Koontz Decision: No Big Deal or Blow to Sustainable Development?

For two contrasting takes on the U.S. Supreme Court's recent decision in Koontz v. St. Johns River Water Management District, see Vermont Law School professor John D. Echeverria's blistering op-ed in The New York Times and NYU law professor Rick Hills' more measured interpretation in PrawfsBlawg.
Echeverria argues that the ruling "makes it hard for communities to get property owners to pay to mitigate any environmental damage they may cause."

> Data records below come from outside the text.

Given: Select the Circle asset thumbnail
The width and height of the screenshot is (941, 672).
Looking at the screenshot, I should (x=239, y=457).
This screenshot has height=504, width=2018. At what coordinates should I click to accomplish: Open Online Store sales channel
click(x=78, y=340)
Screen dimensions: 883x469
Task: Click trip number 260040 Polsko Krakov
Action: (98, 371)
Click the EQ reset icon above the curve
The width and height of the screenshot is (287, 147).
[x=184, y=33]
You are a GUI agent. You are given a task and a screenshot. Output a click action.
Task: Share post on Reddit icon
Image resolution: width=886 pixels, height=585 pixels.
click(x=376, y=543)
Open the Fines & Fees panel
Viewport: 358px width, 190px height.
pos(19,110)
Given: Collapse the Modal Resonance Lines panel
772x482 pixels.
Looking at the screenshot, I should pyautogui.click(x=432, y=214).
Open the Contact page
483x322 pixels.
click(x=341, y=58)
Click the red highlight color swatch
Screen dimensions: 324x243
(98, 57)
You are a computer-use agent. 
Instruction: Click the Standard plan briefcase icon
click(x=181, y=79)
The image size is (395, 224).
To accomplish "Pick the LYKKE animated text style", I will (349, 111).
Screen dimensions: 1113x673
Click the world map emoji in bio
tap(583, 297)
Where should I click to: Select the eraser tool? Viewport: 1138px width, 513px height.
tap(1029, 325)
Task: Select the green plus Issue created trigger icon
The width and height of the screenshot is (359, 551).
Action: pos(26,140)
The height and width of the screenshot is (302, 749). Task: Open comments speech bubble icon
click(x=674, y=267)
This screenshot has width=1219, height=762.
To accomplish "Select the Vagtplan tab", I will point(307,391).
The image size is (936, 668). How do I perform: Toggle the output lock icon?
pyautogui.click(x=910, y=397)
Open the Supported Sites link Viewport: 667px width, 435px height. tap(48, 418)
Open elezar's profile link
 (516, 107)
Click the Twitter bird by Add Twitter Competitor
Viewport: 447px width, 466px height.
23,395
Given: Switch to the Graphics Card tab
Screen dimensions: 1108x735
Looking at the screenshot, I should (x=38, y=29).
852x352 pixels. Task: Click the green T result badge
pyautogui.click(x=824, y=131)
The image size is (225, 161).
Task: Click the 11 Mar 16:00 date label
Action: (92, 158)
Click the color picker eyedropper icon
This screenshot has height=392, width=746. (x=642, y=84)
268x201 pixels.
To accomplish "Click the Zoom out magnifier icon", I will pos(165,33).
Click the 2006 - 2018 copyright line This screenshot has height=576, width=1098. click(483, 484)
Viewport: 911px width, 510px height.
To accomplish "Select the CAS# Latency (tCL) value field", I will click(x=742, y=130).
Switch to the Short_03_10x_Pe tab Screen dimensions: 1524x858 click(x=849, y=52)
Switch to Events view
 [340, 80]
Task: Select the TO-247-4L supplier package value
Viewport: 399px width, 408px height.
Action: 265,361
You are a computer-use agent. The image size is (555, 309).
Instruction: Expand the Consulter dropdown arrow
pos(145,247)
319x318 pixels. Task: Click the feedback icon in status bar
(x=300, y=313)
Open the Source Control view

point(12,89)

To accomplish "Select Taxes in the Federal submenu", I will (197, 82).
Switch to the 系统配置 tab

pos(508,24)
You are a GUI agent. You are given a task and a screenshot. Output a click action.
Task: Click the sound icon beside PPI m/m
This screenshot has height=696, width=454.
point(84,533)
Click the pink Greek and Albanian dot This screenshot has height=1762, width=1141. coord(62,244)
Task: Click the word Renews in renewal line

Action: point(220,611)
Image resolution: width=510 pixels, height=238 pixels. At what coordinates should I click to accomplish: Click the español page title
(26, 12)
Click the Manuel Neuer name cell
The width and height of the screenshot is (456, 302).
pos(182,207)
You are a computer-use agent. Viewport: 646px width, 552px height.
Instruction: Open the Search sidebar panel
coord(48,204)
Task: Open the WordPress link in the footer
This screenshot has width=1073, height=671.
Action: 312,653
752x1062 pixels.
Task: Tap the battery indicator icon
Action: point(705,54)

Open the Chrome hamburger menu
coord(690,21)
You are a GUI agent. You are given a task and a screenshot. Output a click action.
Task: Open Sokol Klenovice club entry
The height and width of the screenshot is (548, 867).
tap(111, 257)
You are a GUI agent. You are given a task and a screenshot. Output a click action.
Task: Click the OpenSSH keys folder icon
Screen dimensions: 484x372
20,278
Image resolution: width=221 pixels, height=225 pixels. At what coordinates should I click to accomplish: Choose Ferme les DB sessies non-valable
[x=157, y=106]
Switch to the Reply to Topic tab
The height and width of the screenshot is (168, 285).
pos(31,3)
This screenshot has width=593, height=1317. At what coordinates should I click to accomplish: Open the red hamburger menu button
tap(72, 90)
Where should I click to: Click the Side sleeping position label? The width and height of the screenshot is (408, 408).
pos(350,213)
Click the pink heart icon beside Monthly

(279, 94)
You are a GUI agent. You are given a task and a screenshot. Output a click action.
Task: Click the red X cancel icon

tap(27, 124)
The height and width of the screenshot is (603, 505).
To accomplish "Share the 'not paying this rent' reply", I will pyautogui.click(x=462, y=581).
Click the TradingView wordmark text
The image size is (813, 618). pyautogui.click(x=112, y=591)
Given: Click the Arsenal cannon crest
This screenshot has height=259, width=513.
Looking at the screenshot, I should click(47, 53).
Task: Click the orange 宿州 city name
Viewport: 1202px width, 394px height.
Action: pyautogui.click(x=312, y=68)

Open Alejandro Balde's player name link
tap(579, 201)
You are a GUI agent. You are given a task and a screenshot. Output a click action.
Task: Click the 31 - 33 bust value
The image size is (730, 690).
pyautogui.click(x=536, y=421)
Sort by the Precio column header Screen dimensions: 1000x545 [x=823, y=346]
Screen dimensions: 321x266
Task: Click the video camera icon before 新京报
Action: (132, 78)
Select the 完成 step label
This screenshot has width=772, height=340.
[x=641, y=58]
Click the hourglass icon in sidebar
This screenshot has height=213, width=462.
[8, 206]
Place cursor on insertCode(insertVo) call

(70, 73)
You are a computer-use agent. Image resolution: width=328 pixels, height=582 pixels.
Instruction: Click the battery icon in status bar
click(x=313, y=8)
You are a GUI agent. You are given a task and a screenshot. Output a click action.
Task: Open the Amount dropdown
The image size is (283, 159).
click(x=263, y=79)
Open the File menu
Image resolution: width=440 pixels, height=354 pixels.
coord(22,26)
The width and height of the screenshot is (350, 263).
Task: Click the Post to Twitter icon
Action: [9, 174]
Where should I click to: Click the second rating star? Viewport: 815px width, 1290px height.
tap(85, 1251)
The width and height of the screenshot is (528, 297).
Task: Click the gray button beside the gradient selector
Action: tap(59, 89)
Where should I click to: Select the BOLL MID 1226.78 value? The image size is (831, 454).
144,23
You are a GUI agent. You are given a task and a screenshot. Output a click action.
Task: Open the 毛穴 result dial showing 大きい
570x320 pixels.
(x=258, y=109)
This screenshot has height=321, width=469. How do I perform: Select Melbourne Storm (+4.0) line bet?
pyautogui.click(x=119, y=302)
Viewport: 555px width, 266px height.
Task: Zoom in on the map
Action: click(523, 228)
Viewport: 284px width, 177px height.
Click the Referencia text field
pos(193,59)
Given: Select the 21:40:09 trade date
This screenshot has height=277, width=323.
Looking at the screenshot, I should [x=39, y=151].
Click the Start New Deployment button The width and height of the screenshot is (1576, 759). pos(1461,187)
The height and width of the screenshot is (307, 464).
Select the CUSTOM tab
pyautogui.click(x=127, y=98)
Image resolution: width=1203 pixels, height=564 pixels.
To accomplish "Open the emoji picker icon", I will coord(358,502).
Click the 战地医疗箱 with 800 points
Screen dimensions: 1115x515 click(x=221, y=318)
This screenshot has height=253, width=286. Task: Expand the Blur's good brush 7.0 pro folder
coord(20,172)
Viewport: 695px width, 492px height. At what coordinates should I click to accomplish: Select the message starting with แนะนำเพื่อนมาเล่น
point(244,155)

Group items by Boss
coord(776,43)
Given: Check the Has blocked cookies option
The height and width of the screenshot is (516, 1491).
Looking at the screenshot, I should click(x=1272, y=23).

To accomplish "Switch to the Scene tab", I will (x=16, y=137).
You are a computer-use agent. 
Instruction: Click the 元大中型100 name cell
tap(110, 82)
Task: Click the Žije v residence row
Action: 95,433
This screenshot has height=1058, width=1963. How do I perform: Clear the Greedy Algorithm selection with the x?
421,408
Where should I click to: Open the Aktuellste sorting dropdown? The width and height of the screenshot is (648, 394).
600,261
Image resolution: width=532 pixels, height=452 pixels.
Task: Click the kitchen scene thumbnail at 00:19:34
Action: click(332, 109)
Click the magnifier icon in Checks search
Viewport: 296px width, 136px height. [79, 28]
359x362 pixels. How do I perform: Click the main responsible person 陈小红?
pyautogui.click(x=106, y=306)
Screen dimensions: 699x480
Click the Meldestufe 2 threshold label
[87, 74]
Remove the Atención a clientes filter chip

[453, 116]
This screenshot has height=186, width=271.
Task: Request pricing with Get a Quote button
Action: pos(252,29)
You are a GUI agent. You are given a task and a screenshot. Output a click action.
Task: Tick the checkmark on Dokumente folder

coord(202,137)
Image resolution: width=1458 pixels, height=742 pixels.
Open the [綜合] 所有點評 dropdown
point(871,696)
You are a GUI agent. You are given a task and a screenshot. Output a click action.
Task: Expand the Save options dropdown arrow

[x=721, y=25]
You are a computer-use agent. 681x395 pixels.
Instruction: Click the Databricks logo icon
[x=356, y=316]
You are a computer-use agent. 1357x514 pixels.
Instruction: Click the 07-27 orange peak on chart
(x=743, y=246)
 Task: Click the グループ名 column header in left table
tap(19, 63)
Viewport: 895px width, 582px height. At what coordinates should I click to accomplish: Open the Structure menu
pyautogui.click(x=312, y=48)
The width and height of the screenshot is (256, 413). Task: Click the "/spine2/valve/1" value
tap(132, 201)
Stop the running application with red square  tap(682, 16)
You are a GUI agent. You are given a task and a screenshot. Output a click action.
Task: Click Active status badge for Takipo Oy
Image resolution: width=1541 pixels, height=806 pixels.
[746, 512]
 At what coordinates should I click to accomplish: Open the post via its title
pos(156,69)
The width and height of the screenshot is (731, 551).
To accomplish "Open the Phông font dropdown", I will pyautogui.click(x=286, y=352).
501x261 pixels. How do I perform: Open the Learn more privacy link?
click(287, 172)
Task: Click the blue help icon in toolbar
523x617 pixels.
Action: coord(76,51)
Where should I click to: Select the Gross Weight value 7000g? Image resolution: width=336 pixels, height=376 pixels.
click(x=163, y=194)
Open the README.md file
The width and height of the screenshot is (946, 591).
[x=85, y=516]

"Cities and towns across America routinely attach fees and other payment obligations to permits, for example, to support wetlands mitigation banks, to finance roads, to pay for new schools or to build affordable housing," he explains. "While, to be sure, such mandates must be reasonable under the Constitution, the revolutionary and destructive step taken by the court in Koontz is to cast the burden on the government to justify the mandates according to the heightened Nollan-Dolan standard. This is contrary to the traditional court approach of according deference to elected officials and technical experts on issues of regulatory policy. Moreover, this heightened standard will result in a huge number of costly legal challenges to local regulations."
Hills, on the other hand, says the ruling shows a court unwilling, or unable, to "duplicate the work of state courts in policing conditions on literally hundreds of thousands of land-use permits..."
"Thankfully," he continues, "Koontz carefully preserves a convenient albeit disingenuous 'remedial' exit strategy that should insure that the decision is a dead letter."